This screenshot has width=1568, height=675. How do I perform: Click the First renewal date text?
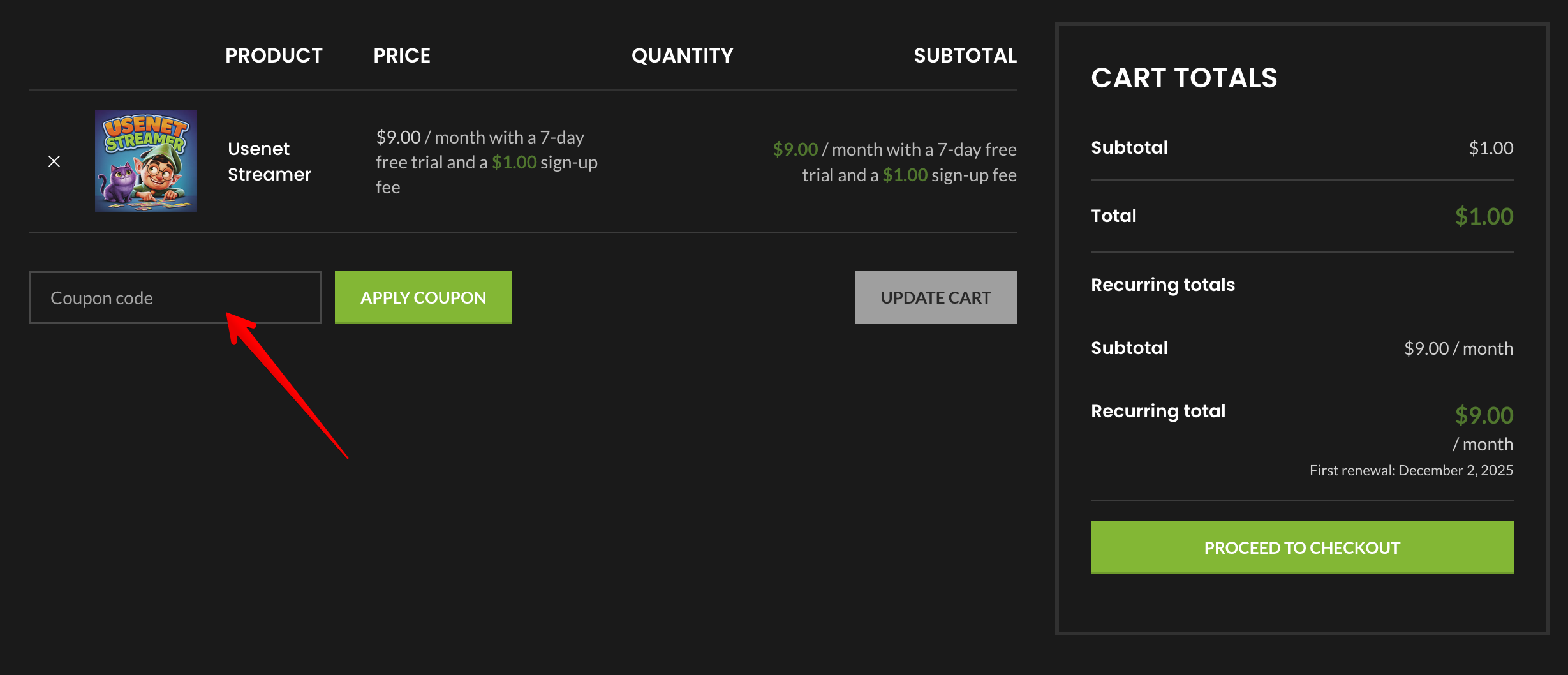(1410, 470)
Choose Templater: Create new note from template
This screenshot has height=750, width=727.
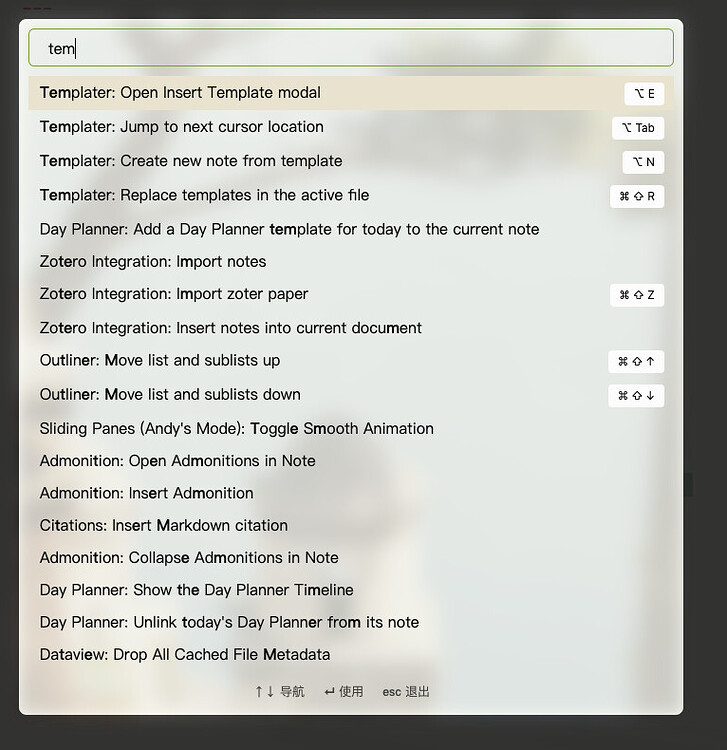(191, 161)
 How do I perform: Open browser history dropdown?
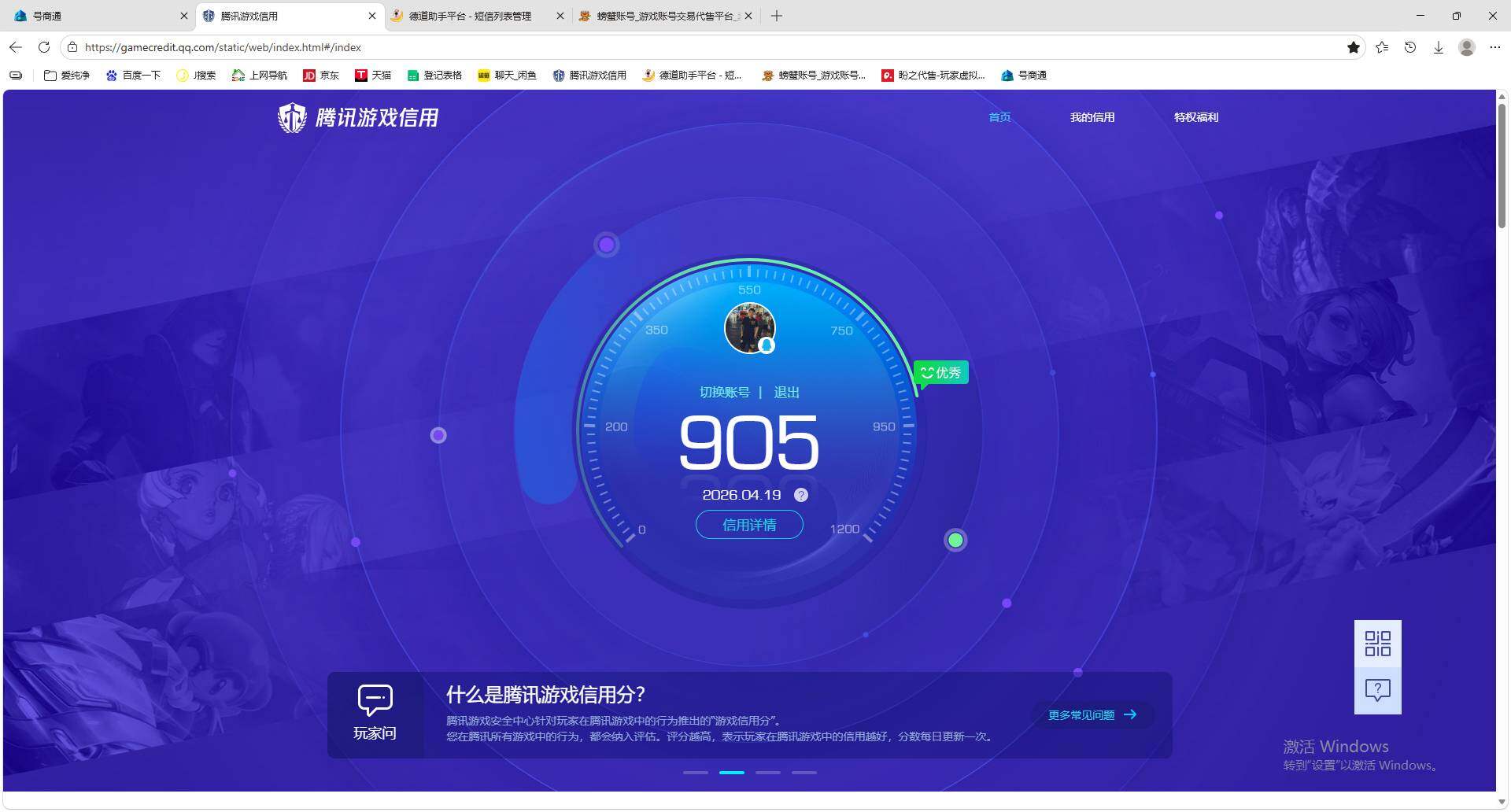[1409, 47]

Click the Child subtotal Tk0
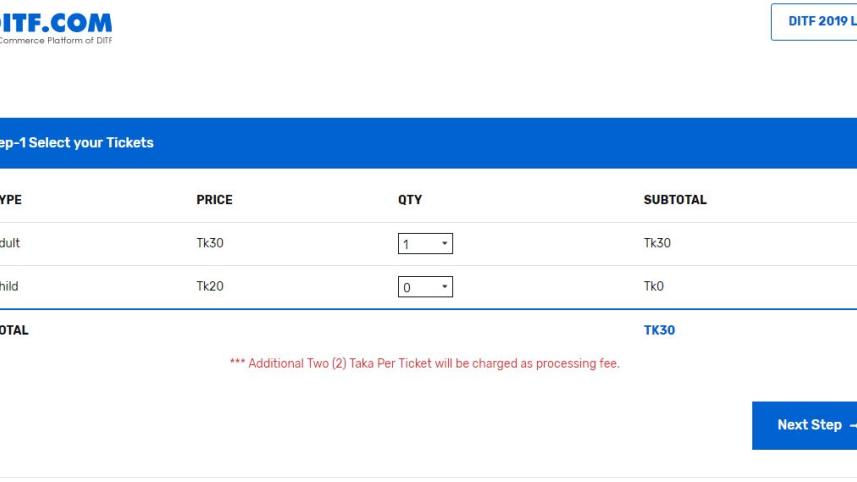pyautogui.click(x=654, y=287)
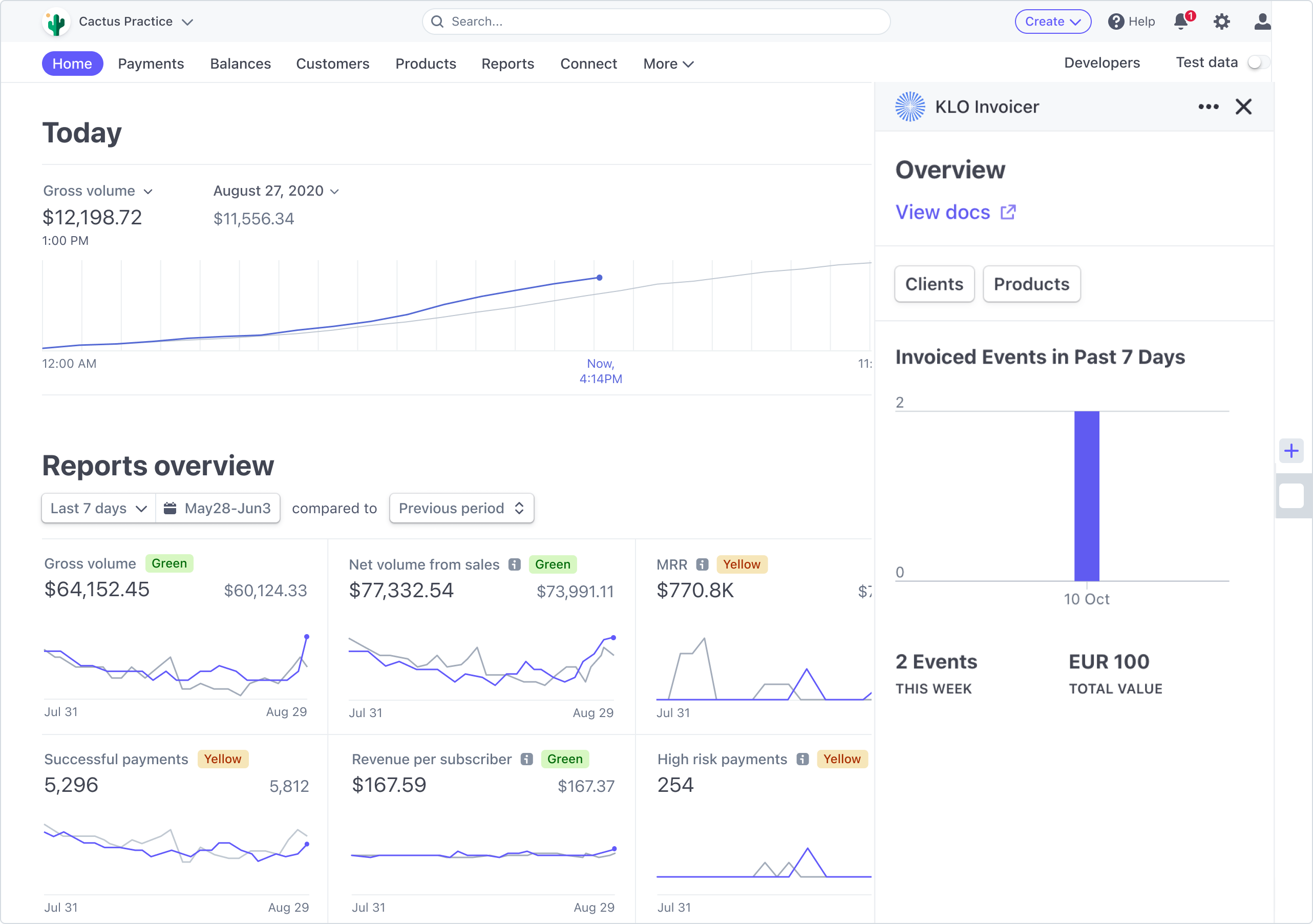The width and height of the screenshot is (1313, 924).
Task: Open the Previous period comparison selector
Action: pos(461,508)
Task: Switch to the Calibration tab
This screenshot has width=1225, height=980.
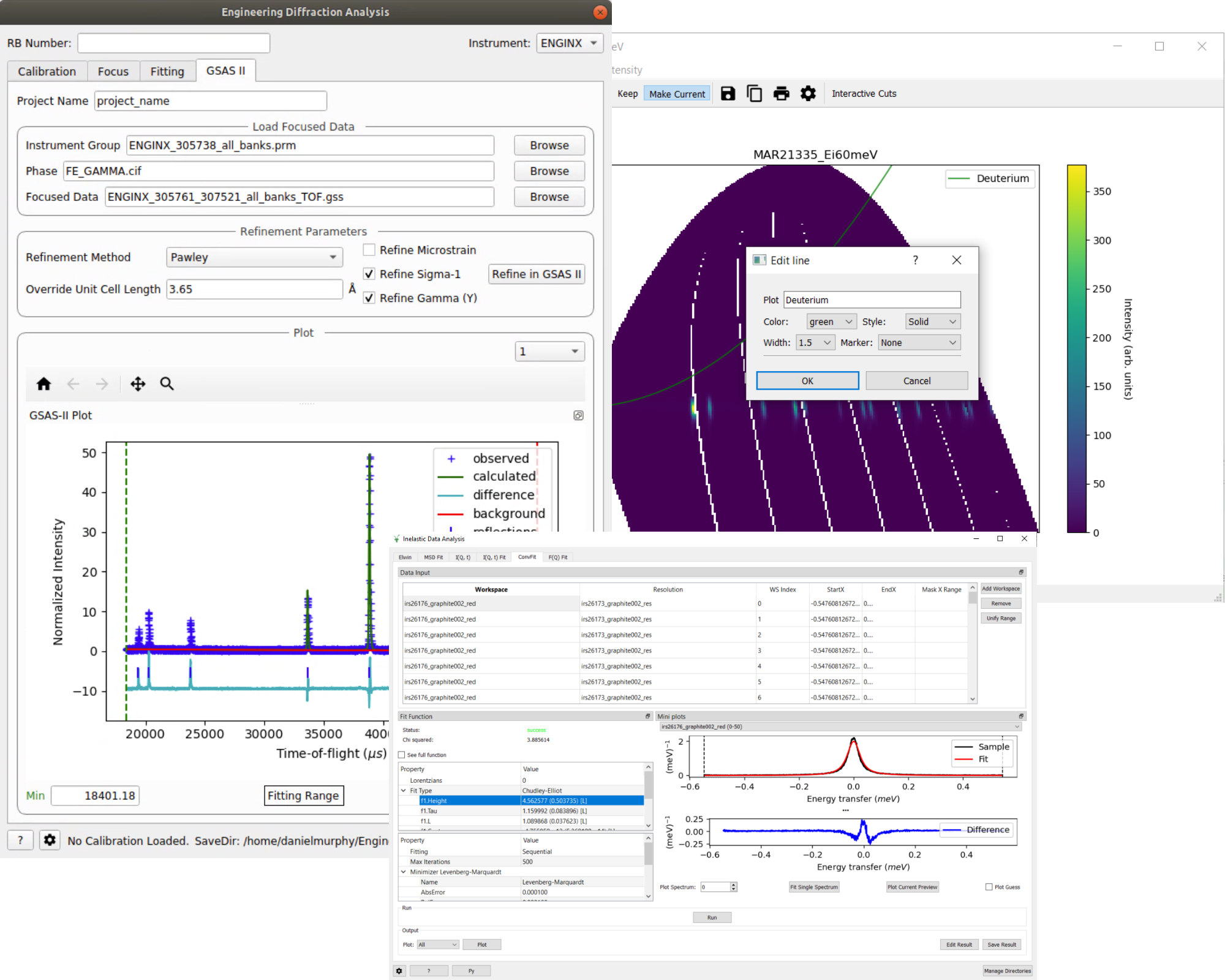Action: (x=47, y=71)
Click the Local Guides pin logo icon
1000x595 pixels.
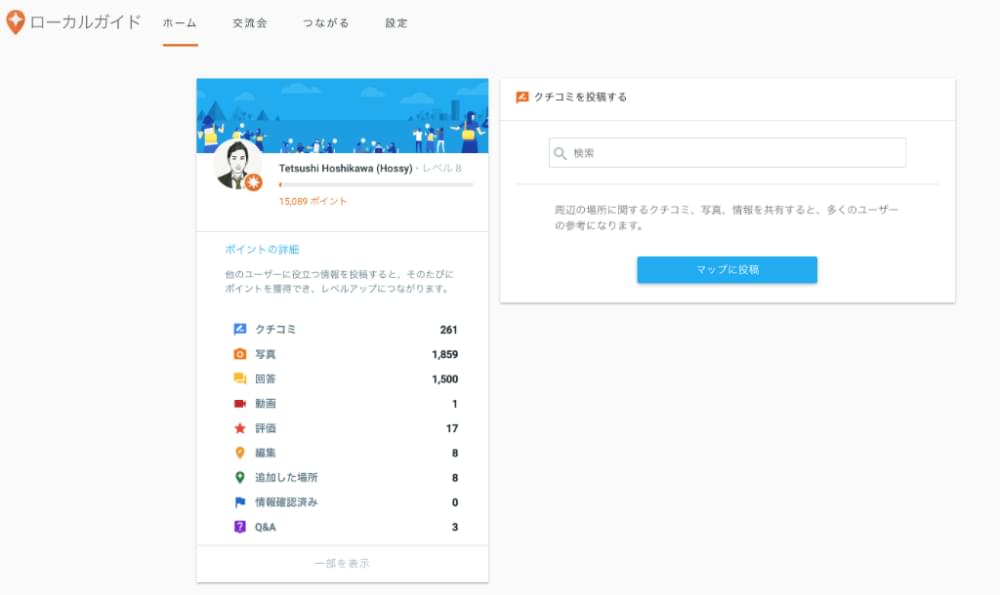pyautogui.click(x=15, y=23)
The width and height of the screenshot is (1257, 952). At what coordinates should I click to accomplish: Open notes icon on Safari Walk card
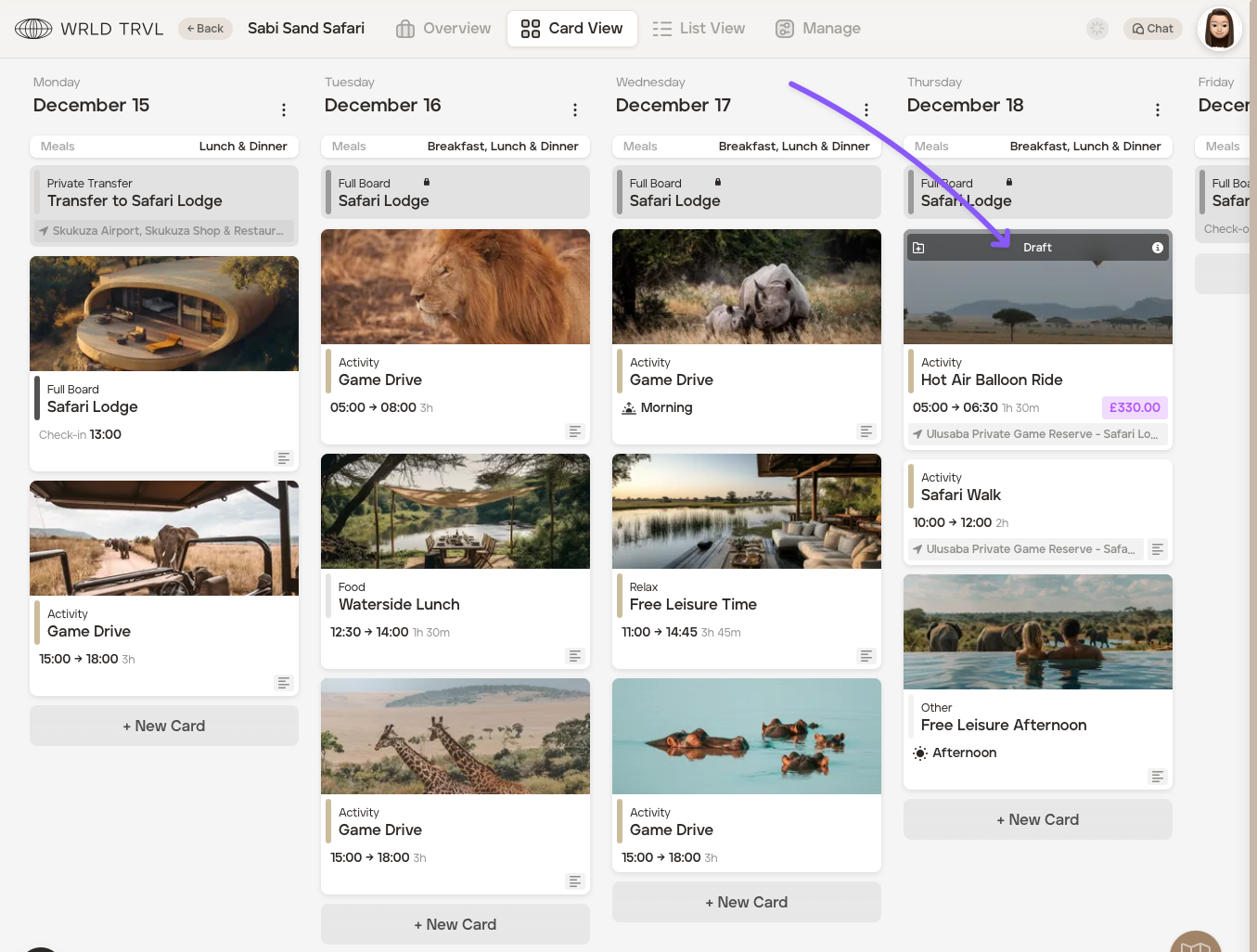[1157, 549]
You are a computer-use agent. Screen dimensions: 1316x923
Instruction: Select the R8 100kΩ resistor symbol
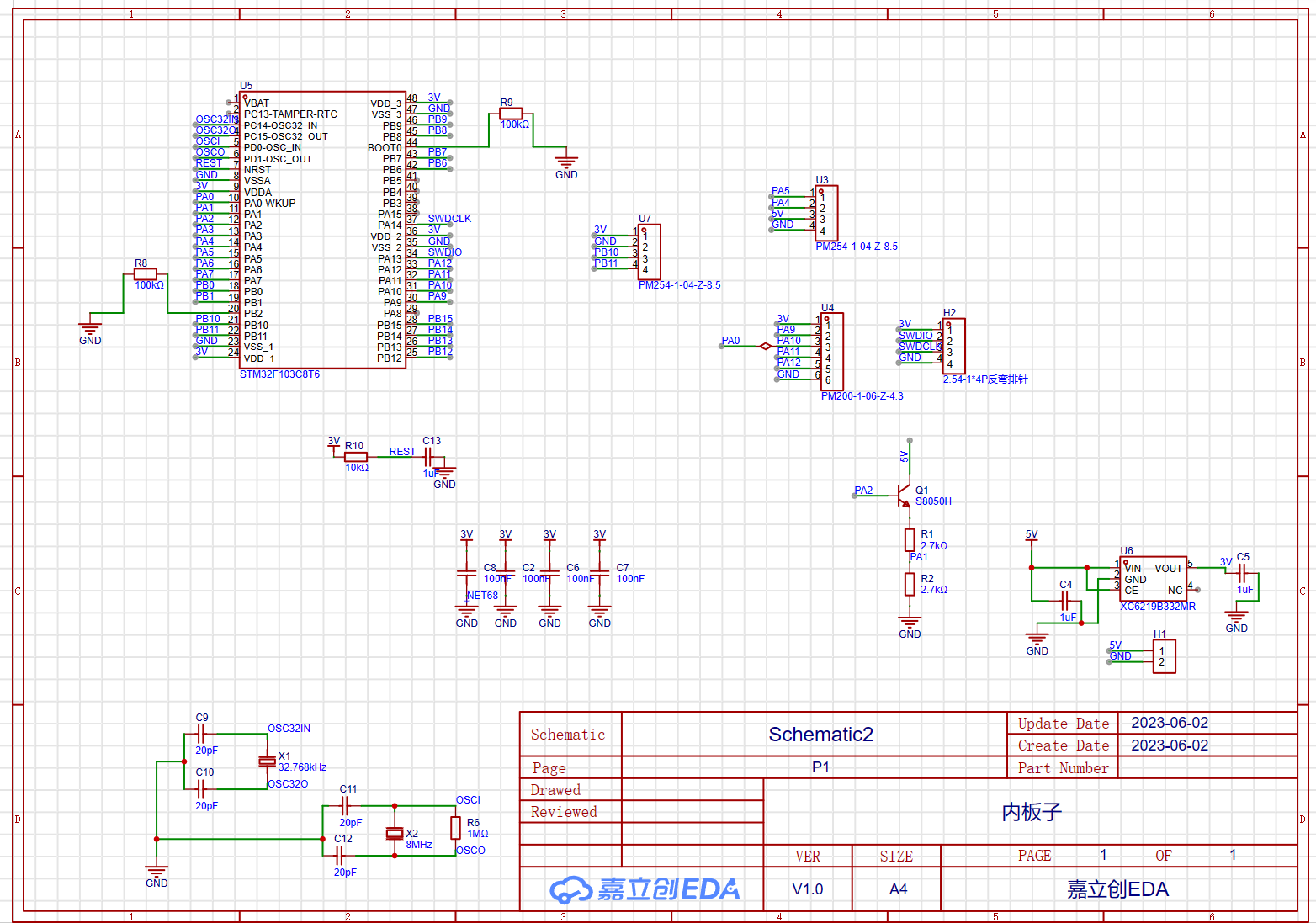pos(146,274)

****************

* **AIM OF THE EXERCISE**:
Rewrite all of the rows above, changing every "How do I perform" to "How can I do" and keeping everything else the same. Omit the pictures from your version.

* **SOLUTION TO THE EXERCISE**:
This screenshot has width=1568, height=675. How can I do: Click the First renewal date text?
(1410, 470)
Choose Templater: Create new note from template
This screenshot has height=750, width=727.
(191, 161)
 How can I do: Open browser history dropdown?
[1409, 47]

Click the Child subtotal Tk0
pyautogui.click(x=654, y=287)
The width and height of the screenshot is (1313, 924).
Task: Open the Previous period comparison selector
Action: pos(461,508)
Task: Switch to the Calibration tab
This screenshot has width=1225, height=980.
Action: (x=47, y=71)
Click the Local Guides pin logo icon
1000x595 pixels.
pyautogui.click(x=15, y=23)
The width and height of the screenshot is (1257, 952). At what coordinates should I click to accomplish: Open notes icon on Safari Walk card
[1157, 549]
You are a computer-use agent. Screen dimensions: 1316x923
Instruction: Select the R8 100kΩ resistor symbol
pos(146,274)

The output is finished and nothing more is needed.